Родительский дом - Сергей Черепанов
Шрифт:
Интервал:
Закладка:
— Мы с ним вместе в школе учились…
— Вот он и сумел Евтея Лукича охомутать, тот проговорился насчет тебя, а Холяков-то выспрашивал неспроста…
— За это убить мало, — прохрипел Барышев.
— Убей! — властно приказал Согрин. — Я тебе его сюда предоставлю!
Барышев вздрогнул и отшатнулся.
— Когда-то дружили мы…
— Он твою дружбу, видать, давно позабыл. На свою партию променял…
— А, так он партеец теперь, — воспрянул Барышев. — Давай… давай сюда!
Следы, где проходил Согрин от Чайного озерка, поземка успела уже замести. Обратно он выбрал путь более дальний, даже покружил в березовом колке, возле заячьих стежек. Накладывать на дровни большой воз сена не стал; лошадь выбиралась от стогов к дороге с трудом.

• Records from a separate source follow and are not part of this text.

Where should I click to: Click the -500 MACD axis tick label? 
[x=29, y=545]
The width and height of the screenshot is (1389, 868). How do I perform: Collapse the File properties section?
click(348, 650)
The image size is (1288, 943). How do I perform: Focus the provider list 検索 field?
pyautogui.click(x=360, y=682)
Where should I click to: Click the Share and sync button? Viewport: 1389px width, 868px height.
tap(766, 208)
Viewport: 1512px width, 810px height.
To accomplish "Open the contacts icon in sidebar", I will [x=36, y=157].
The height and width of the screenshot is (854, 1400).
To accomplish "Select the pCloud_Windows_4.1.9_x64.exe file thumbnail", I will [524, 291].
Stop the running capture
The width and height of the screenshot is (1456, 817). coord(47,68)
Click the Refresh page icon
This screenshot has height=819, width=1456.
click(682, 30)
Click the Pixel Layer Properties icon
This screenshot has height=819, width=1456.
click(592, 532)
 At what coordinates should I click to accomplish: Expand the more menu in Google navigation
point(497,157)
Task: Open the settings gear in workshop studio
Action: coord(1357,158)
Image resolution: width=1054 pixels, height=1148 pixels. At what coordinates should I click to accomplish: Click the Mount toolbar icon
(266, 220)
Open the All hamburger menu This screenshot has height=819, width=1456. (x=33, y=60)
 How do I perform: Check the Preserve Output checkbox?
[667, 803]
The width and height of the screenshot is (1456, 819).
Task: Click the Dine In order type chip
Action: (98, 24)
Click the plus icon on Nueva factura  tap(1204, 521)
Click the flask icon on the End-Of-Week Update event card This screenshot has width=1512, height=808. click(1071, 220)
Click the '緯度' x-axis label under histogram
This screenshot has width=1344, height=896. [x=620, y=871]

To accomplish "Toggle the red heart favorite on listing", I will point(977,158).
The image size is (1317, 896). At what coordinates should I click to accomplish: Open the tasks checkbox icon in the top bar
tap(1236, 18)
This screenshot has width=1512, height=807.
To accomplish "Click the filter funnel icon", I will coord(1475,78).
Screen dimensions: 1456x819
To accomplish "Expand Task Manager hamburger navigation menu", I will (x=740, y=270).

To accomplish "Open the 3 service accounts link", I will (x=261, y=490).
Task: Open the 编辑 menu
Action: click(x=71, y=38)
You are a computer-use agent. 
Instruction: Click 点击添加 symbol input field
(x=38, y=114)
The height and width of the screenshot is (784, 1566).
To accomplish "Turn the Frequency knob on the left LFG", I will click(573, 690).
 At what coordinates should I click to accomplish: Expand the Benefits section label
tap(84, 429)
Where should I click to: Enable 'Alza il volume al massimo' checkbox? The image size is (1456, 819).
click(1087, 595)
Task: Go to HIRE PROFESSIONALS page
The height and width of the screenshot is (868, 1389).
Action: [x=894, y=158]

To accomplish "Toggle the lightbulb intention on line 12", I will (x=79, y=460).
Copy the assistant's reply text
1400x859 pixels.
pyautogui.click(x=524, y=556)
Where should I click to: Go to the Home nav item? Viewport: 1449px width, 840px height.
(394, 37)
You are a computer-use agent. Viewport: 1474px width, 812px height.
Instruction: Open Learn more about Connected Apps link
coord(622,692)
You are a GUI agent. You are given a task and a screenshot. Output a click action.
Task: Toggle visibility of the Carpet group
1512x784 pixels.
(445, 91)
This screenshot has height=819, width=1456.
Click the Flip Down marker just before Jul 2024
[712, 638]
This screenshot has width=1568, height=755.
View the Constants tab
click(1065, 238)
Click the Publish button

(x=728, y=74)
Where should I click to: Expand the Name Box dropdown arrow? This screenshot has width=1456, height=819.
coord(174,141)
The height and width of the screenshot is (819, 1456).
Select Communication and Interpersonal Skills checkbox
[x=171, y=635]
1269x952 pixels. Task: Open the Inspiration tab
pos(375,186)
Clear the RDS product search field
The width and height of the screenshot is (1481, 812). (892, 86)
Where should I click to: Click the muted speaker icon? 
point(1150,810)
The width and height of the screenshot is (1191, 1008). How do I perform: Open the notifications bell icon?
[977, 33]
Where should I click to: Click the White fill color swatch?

На выезде из переулка в Первую улицу, как раз на повороте, стояли Гурлев и Холяков. У обоих недовольные лица, что-то между ними не ладилось. Согрин, поддерживая лошадь под уздцы, направляя ее, мимоходом поздоровался, встревожился от мысли, не напрасно ли осудил Холякова, а посмотрел на него, как на мертвого.
На колокольне, в морозном сумеречном покое, звучно пропел колокол. «Торопится отец Николай поскорей отслужить вечерню, — подумал Согрин. — А может, колокол звонит по ком-то? По ком же? Чья душа отправится к богу на великопостной неделе?»
После шумной гульбы на проводах масленицы с первого же дня великого поста село погрузилось в молчание, в безысходную угрюмую тишину. Полагалось бы очищение, освобождение от всякой скверности и греха. На то и пост. «Но куда же деваться? — размышлял Согрин, сбрасывая сено на заднем дворе. — Коли так подошло! Ни раньше ни позже! Медлить нельзя. Промедлишь, промажешь — на весь век погрязнешь в несчастье. Лучше уж двойной, не то и тройной грех, чем потом слезой умываться!»
Это он так укреплял себя, оправдывал и наставлял, чтобы в последний момент не отступить.
Ласков и обходителен был он в этот вечер с семьей. Жену называл Аграфенушкой, как в первую пору после свадьбы. Дочь потрепал ладонью по заду: «Эх, телка! Мужика для тебя искать надо!» Порадовал ту и другую. Кидался в ласку, в семейную муть, лишь бы укоротить ожидание глубокой ночи.
А за полночь, когда весь дом спал непробудно, оделся, достал из тайничка газету про Барышева, затем на заднем дворе запряг коня в кошеву и осторожно выехал мимо маслобойни в переулок.
На Середней улице, неподалеку от двора Холякова, остановился. Нигде не светилось ни одного огонька.
— Ну, с богом… — сказал он себе.
Ему давно было известно, что партийцы расходятся по домам поздно, и кроме Холякова в здешнем околотке никто из мужиков в партии не состоял.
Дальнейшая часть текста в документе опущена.